Esse tipo de prática estimula a censura, o medo e a falta de confiança entre os atores escolares, indo na contramão dos objetivos da educação laica, democrática, libertadora e de qualidade socialmente referenciada, com base nos princípios da Constituição, da LDB e do PNE.


Art. 5º. Professores, estudantes e pais ou responsáveis serão informados e educados sobre os limites éticos e jurídicos da atividade docente, especialmente no que tange aos princípios referidos no art. 1º desta Lei.


Novamente é reforçada a censura e oportunizada formas de perseguição a profissionais, sem quaisquer limites previstos na Constituição; pelo contrário, ao arrepio dos mandamentos constitucionais.


Art. 6º. As reclamações referidas no caput deste artigo deverão ser encaminhadas ao órgão do Ministério Público incumbido da defesa dos interesses da criança e do adolescente, sob pena de responsabilidade.

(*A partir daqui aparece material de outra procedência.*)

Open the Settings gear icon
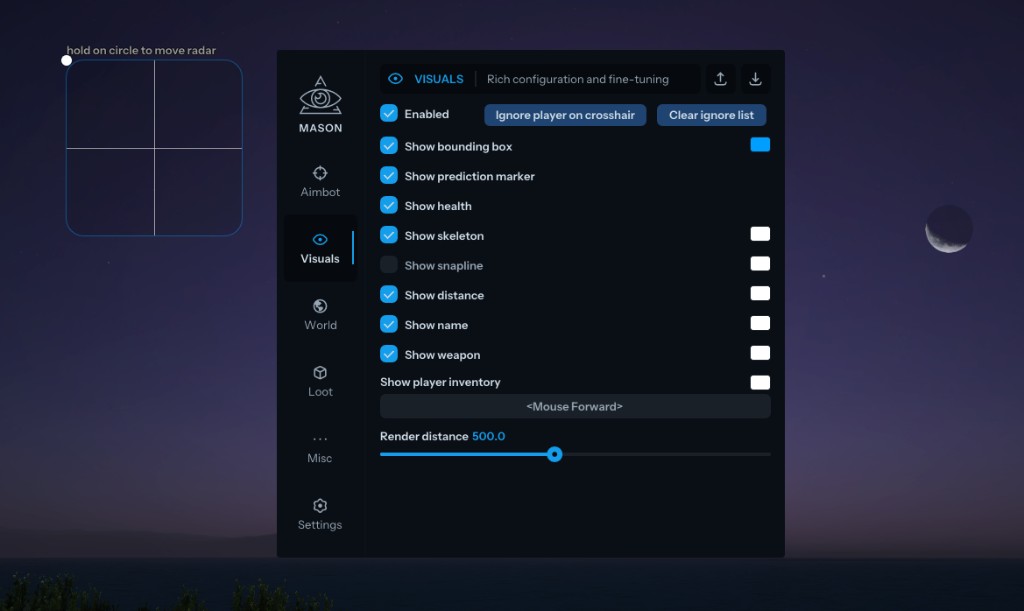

Estimula-se o papel do censor nas escolas e nas secretarias de educação, uma prática bastante comum na Ditadura Civil- Militar.


Art. 7º. O disposto nesta Lei aplica-se, no que couber:

I – aos livros didáticos e paradidáticos;

II – às avaliações para o ingresso no ensino superior;

III – às provas de concurso para o ingresso na carreira docente;

IV – às instituições de ensino superior, respeitado o disposto no art. 207 da Constituição Federal.


Não bastasse o controle sobre a ação dos(as) professores(as) e sobre o currículo da Educação Básica, o Projeto de Lei prevê a censura aos materiais didáticos, as avaliações, provas e concursos e incide sobre os currículos do Ensino Superior. Algo digno dos piores anos da Ditadura Militar.


Art. 8º. Esta Lei entrará em vigor na data de sua publicação.


Caso a CCJ da ALEP não declare a inconstitucionalidade do PL 748/2015, e se o mesmo acontecer à época de eventual sanção da Lei pelo Poder Executivo, a APP-Sindicato, desde já, anuncia que ingressará na justiça contra a eventual Lei.